La fable qui suit (dont je n'ai pas réussi à identifier
l'auteur original) tourne en boucle sur les sites internet. Ce qui ne l'empêche
pas d'être intéressante.
L'histoire se passe dans un bourg perdu au fin fond
de la Grèce (mais elle pourrait aussi bien se situer en Irlande, en Italie, en Espagne,
au Portugal, ou pourquoi pas en France …).
L'ambiance est morose dans la petite ville : après
une période d'euphorie où l'économie était florissante, l'activité s'est
brusquement arrêtée. Chacun craint soit de ne pas pouvoir rembourser ses dettes,
soit de ne pas être remboursé par ses propres débiteurs … Les habitants ont le
moral dans les chaussettes.
Un soir d'automne, sous une pluie battante, une
grosse Mercedes noire parcourt les rues désertes. Le conducteur, un riche
touriste allemand égaré dans cette région de lui inconnue, gare son auto devant
le seul hôtel de la ville. Il entre dans le modeste établissement, et demande à
voir les chambres disponibles, afin d’en choisir une pour la nuit. En échange
d'un billet de 100 euros, qu'il dépose sur le comptoir, le gérant de l’hôtel
lui confie les clés et lui propose de choisir la chambre qui lui convient.

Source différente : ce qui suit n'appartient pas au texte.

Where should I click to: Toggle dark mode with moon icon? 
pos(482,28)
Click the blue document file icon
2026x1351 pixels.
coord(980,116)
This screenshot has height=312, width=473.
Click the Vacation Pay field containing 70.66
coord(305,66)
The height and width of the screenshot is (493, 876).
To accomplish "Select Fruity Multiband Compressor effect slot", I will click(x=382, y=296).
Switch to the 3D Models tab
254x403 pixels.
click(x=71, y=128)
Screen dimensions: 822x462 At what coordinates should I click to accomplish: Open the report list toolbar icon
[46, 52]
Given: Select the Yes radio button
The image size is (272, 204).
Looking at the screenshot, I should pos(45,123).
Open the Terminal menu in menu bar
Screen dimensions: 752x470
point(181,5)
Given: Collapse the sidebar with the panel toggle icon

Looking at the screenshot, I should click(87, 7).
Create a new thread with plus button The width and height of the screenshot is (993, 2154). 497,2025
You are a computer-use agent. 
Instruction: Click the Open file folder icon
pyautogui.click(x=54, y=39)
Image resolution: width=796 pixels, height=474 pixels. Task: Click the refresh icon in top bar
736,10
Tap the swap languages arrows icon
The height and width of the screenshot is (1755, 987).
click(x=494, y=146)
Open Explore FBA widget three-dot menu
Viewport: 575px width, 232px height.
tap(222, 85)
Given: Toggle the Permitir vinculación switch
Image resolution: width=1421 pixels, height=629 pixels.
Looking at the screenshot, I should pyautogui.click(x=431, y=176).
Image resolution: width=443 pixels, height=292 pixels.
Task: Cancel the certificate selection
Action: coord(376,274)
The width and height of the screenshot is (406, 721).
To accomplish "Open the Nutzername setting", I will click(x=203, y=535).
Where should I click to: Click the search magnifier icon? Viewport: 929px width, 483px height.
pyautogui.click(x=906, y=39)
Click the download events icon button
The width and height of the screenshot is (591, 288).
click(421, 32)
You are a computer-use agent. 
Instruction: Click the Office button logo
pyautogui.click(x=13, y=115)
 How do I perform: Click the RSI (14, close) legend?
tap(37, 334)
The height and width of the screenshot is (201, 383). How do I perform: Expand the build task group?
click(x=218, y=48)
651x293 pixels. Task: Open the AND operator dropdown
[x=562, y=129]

Dès que le touriste a disparu dans l’escalier,
l’hôtelier s’empare du billet de 100 euros et se précipite chez le charcutier,
son voisin, afin de lui régler les 100 euros qu'il lui doit. Le charcutier, qui
doit lui-même de l’argent à l'éleveur de porcs, se rend immédiatement chez ce
dernier et lui remet le billet de 100 euros. L’éleveur, à son tour, s'empresse
de régler la dette qu'il avait auprès de la coopérative agricole où il achète
ses fournitures. Le directeur de ladite coopérative a une sévère ardoise au
bistrot du coin : il y court immédiatement acquitter son dû auprès du tenancier
du débit de boisson. Le tavernier le glisse alors discrètement à la
péripatéticienne locale qui lui fournit ses services à crédit déjà depuis quelques
semaines. La courtisane, qui utilise régulièrement une chambre de l’hôtel pour réaliser
ses prestations, court aussitôt payer sa facture à l’hôtelier. Celui-ci dépose
la coupure de 100 euros sur le comptoir où le touriste allemand l’avait laissée
en arrivant.
Au même moment, le touriste redescend l’escalier, indique
qu’il ne trouve pas les chambres à son goût, ramasse son billet et s’en va.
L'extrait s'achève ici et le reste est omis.